● **Problem details**
Repeat the data exactly as it stands.

--- Provided records Enclosed Below ---

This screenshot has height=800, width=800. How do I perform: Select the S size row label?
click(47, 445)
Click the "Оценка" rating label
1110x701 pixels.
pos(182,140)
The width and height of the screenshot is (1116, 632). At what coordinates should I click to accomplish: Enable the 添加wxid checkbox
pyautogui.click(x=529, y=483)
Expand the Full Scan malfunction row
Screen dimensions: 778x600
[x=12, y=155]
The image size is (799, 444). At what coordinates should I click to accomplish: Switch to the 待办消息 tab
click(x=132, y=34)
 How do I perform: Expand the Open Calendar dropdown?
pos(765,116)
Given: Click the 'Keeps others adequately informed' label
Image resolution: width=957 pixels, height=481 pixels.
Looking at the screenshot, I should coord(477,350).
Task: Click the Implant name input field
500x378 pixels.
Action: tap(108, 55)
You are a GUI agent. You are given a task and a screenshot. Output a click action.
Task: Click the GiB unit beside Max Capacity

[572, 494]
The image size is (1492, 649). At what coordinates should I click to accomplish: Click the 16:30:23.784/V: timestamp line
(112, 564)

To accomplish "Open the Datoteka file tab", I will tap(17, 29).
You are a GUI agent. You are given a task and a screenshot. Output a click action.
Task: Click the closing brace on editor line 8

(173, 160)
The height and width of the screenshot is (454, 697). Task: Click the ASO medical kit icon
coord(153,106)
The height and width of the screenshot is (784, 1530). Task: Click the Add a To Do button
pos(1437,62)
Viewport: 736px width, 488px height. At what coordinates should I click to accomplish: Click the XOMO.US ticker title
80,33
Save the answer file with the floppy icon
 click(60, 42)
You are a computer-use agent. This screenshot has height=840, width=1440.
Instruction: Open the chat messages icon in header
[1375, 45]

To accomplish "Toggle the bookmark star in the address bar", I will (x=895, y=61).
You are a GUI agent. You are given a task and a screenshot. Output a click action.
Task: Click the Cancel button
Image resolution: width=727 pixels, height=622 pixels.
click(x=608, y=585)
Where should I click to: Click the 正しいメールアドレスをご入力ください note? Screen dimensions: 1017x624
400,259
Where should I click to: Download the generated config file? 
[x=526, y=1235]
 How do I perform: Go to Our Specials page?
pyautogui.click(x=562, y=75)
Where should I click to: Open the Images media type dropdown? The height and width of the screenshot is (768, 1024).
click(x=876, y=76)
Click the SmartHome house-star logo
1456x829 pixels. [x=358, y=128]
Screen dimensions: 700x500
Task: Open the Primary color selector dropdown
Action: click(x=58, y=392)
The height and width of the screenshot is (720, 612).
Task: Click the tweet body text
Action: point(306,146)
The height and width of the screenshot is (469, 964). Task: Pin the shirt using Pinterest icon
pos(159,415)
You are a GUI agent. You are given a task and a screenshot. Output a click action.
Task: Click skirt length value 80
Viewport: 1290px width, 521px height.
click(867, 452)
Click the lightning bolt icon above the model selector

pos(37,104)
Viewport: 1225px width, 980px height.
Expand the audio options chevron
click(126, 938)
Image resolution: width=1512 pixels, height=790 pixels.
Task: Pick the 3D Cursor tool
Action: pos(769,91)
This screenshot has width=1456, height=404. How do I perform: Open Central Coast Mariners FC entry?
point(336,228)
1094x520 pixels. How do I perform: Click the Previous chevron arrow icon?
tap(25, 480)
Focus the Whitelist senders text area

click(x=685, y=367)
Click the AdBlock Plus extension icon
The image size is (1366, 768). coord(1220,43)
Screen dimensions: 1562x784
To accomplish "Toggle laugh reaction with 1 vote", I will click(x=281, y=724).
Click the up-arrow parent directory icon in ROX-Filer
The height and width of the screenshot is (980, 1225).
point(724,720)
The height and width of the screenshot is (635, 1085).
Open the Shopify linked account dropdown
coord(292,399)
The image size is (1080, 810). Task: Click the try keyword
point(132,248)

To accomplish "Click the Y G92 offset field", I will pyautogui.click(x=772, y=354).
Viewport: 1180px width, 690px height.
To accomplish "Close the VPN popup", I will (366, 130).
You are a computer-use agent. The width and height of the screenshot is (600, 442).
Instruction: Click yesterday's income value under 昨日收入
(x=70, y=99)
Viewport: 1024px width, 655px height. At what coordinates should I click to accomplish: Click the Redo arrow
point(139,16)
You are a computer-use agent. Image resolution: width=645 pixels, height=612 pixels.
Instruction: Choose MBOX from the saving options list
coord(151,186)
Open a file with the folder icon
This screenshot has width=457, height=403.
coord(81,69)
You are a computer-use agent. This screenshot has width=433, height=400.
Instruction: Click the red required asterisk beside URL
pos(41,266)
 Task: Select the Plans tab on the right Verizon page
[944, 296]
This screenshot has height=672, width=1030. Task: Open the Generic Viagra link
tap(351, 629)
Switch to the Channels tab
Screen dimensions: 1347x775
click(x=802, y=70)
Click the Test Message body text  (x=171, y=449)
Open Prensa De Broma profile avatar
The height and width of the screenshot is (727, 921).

--- End of Enclosed Provided records ---

● **Response to this exercise**
This screenshot has height=800, width=800. How do I perform: Select the S size row label?
click(47, 445)
Click the "Оценка" rating label
1110x701 pixels.
pos(182,140)
The width and height of the screenshot is (1116, 632). At what coordinates should I click to accomplish: Enable the 添加wxid checkbox
pyautogui.click(x=529, y=483)
Expand the Full Scan malfunction row
Screen dimensions: 778x600
[x=12, y=155]
The image size is (799, 444). At what coordinates should I click to accomplish: Switch to the 待办消息 tab
click(x=132, y=34)
 How do I perform: Expand the Open Calendar dropdown?
pos(765,116)
Given: Click the 'Keeps others adequately informed' label
Image resolution: width=957 pixels, height=481 pixels.
Looking at the screenshot, I should coord(477,350).
Task: Click the Implant name input field
500x378 pixels.
Action: tap(108, 55)
You are a GUI agent. You are given a task and a screenshot. Output a click action.
Task: Click the GiB unit beside Max Capacity

[572, 494]
The image size is (1492, 649). At what coordinates should I click to accomplish: Click the 16:30:23.784/V: timestamp line
(112, 564)

To accomplish "Open the Datoteka file tab", I will tap(17, 29).
You are a GUI agent. You are given a task and a screenshot. Output a click action.
Task: Click the closing brace on editor line 8

(173, 160)
The height and width of the screenshot is (454, 697). Task: Click the ASO medical kit icon
coord(153,106)
The height and width of the screenshot is (784, 1530). Task: Click the Add a To Do button
pos(1437,62)
Viewport: 736px width, 488px height. At what coordinates should I click to accomplish: Click the XOMO.US ticker title
80,33
Save the answer file with the floppy icon
 click(60, 42)
You are a computer-use agent. This screenshot has height=840, width=1440.
Instruction: Open the chat messages icon in header
[1375, 45]

To accomplish "Toggle the bookmark star in the address bar", I will (x=895, y=61).
You are a GUI agent. You are given a task and a screenshot. Output a click action.
Task: Click the Cancel button
Image resolution: width=727 pixels, height=622 pixels.
click(x=608, y=585)
Where should I click to: Click the 正しいメールアドレスをご入力ください note? Screen dimensions: 1017x624
400,259
Where should I click to: Download the generated config file? 
[x=526, y=1235]
 How do I perform: Go to Our Specials page?
pyautogui.click(x=562, y=75)
Where should I click to: Open the Images media type dropdown? The height and width of the screenshot is (768, 1024).
click(x=876, y=76)
Click the SmartHome house-star logo
1456x829 pixels. [x=358, y=128]
Screen dimensions: 700x500
Task: Open the Primary color selector dropdown
Action: click(x=58, y=392)
The height and width of the screenshot is (720, 612).
Task: Click the tweet body text
Action: point(306,146)
The height and width of the screenshot is (469, 964). Task: Pin the shirt using Pinterest icon
pos(159,415)
You are a GUI agent. You are given a task and a screenshot. Output a click action.
Task: Click skirt length value 80
Viewport: 1290px width, 521px height.
click(867, 452)
Click the lightning bolt icon above the model selector

pos(37,104)
Viewport: 1225px width, 980px height.
Expand the audio options chevron
click(126, 938)
Image resolution: width=1512 pixels, height=790 pixels.
Task: Pick the 3D Cursor tool
Action: pos(769,91)
This screenshot has width=1456, height=404. How do I perform: Open Central Coast Mariners FC entry?
point(336,228)
1094x520 pixels. How do I perform: Click the Previous chevron arrow icon?
tap(25, 480)
Focus the Whitelist senders text area

click(x=685, y=367)
Click the AdBlock Plus extension icon
The image size is (1366, 768). coord(1220,43)
Screen dimensions: 1562x784
To accomplish "Toggle laugh reaction with 1 vote", I will click(x=281, y=724).
Click the up-arrow parent directory icon in ROX-Filer
The height and width of the screenshot is (980, 1225).
point(724,720)
The height and width of the screenshot is (635, 1085).
Open the Shopify linked account dropdown
coord(292,399)
The image size is (1080, 810). Task: Click the try keyword
point(132,248)

To accomplish "Click the Y G92 offset field", I will pyautogui.click(x=772, y=354).
Viewport: 1180px width, 690px height.
To accomplish "Close the VPN popup", I will (366, 130).
You are a computer-use agent. The width and height of the screenshot is (600, 442).
Instruction: Click yesterday's income value under 昨日收入
(x=70, y=99)
Viewport: 1024px width, 655px height. At what coordinates should I click to accomplish: Click the Redo arrow
point(139,16)
You are a computer-use agent. Image resolution: width=645 pixels, height=612 pixels.
Instruction: Choose MBOX from the saving options list
coord(151,186)
Open a file with the folder icon
This screenshot has width=457, height=403.
coord(81,69)
You are a computer-use agent. This screenshot has width=433, height=400.
Instruction: Click the red required asterisk beside URL
pos(41,266)
 Task: Select the Plans tab on the right Verizon page
[944, 296]
This screenshot has height=672, width=1030. Task: Open the Generic Viagra link
tap(351, 629)
Switch to the Channels tab
Screen dimensions: 1347x775
click(x=802, y=70)
Click the Test Message body text  (x=171, y=449)
Open Prensa De Broma profile avatar
The height and width of the screenshot is (727, 921).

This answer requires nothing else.